The fires hit other endangered birds hard: eastern bristlebirds lost 82% of their habitat at Howe Flat near Mallacoota, with a 30% population decrease; in South Australia, Deep Creek fires affected half the habitat for western beautiful firetail and Mt Lofty Ranges southern emu-wren. At Wyperfeld, the largest Victorian breeding site for pink cockatoos, only a handful of the 178 large old native pines within the burnt area remain.

Enter Hurley and the Mallee Woodpeckers, a volunteer band that's spent countless hours monitoring birds and building artificial hollows. Early proof-of-concept involved a repurposed power pole with a strapped-on hollow log - MacGyvered in 2009. Modern versions are chainsaw-carved into dead standing trees: a slice removed, a 20cm-wide cavity hollowed, and the outer bark replaced for weatherproofing. Parks Victoria has added about 150 new hollows, and rangers are planting more slender cypress pines to replace lost ones. 'Pink cockatoos are one of the highlights of Wyperfeld,' says area chief ranger Will Trimble, who's excited to see birds investigating hollows even during construction.
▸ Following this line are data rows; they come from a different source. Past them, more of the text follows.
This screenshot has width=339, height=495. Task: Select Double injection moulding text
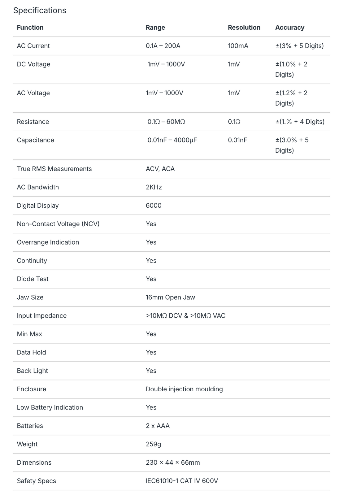(184, 389)
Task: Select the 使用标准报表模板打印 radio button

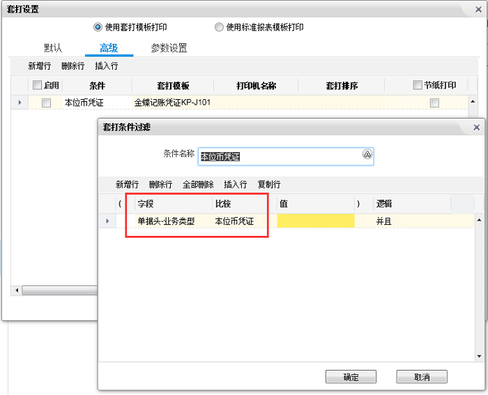Action: [x=220, y=27]
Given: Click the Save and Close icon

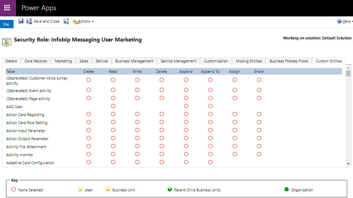Looking at the screenshot, I should [29, 21].
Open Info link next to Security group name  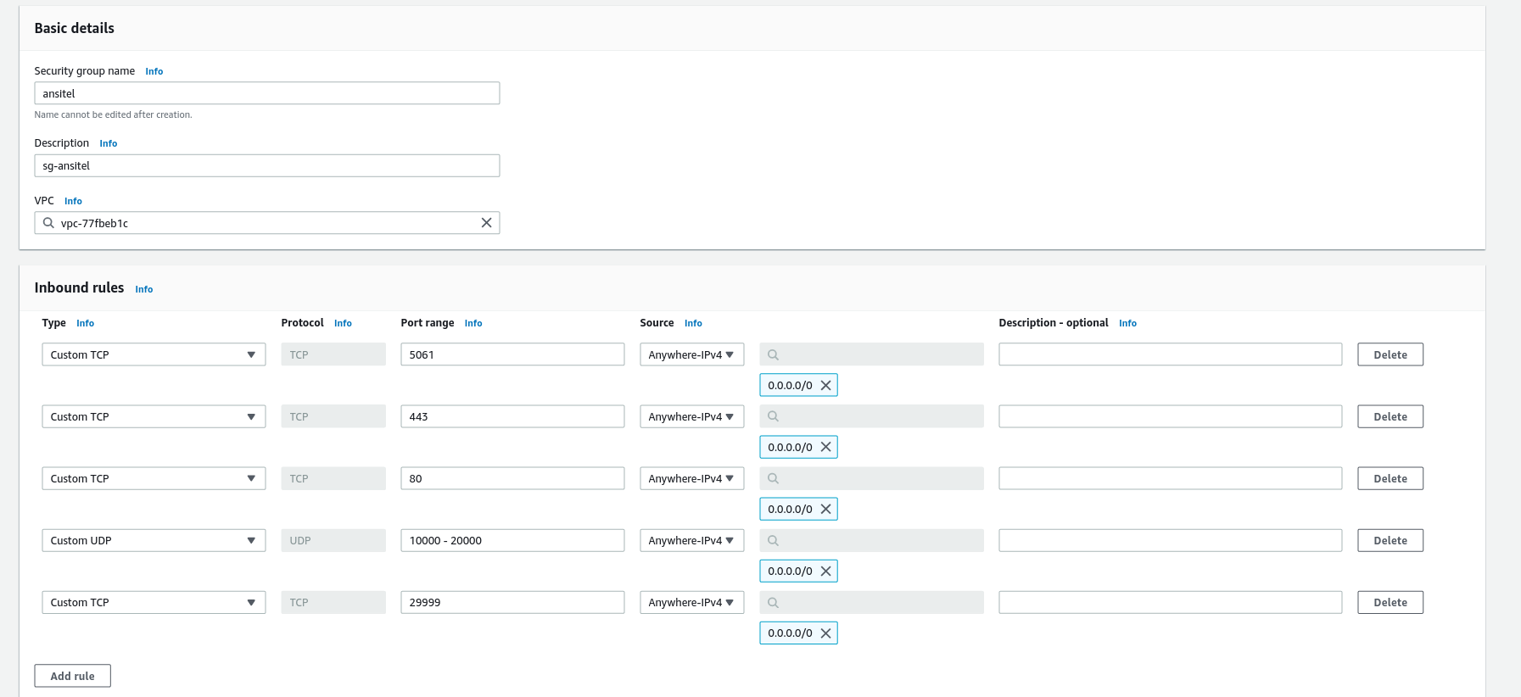pos(154,71)
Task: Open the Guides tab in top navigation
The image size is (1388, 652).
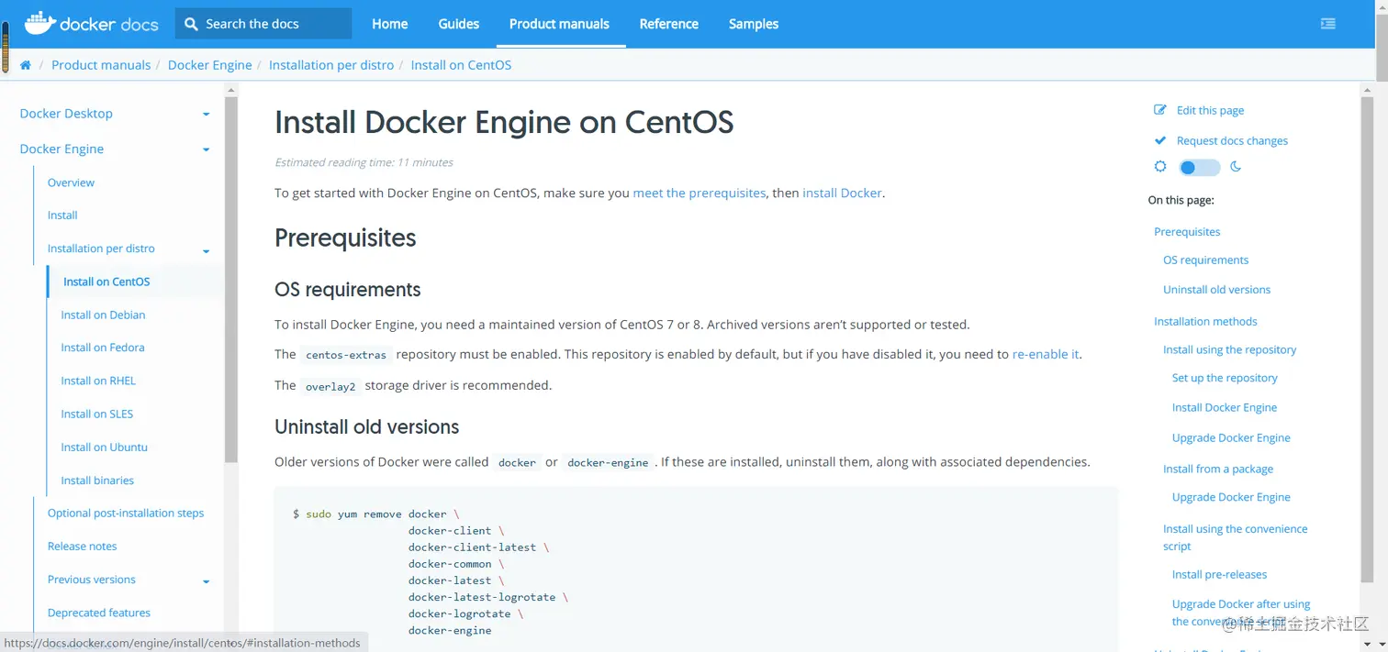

Barengi Gadjin Land Council, representing local traditional owners, calls the habitat destruction a 'major concern.' 'The pink cockatoo features in our stories,' says on-Country manager Colin Gorton, but 'it will be many years before the trees, lost to the fires, will be able to support the population.' Volunteer Michael Gooch, who runs wildlife tours next to the park, notes the birds are a 'massive drawcard' for birdwatchers seeking the 'Mallee trinity' - pink cockatoos, regent parrots, and malleefowl. The next cohort of pines sprouted in the 1990s, still 50 years from being suitable for nesting, though younger trees serve as food.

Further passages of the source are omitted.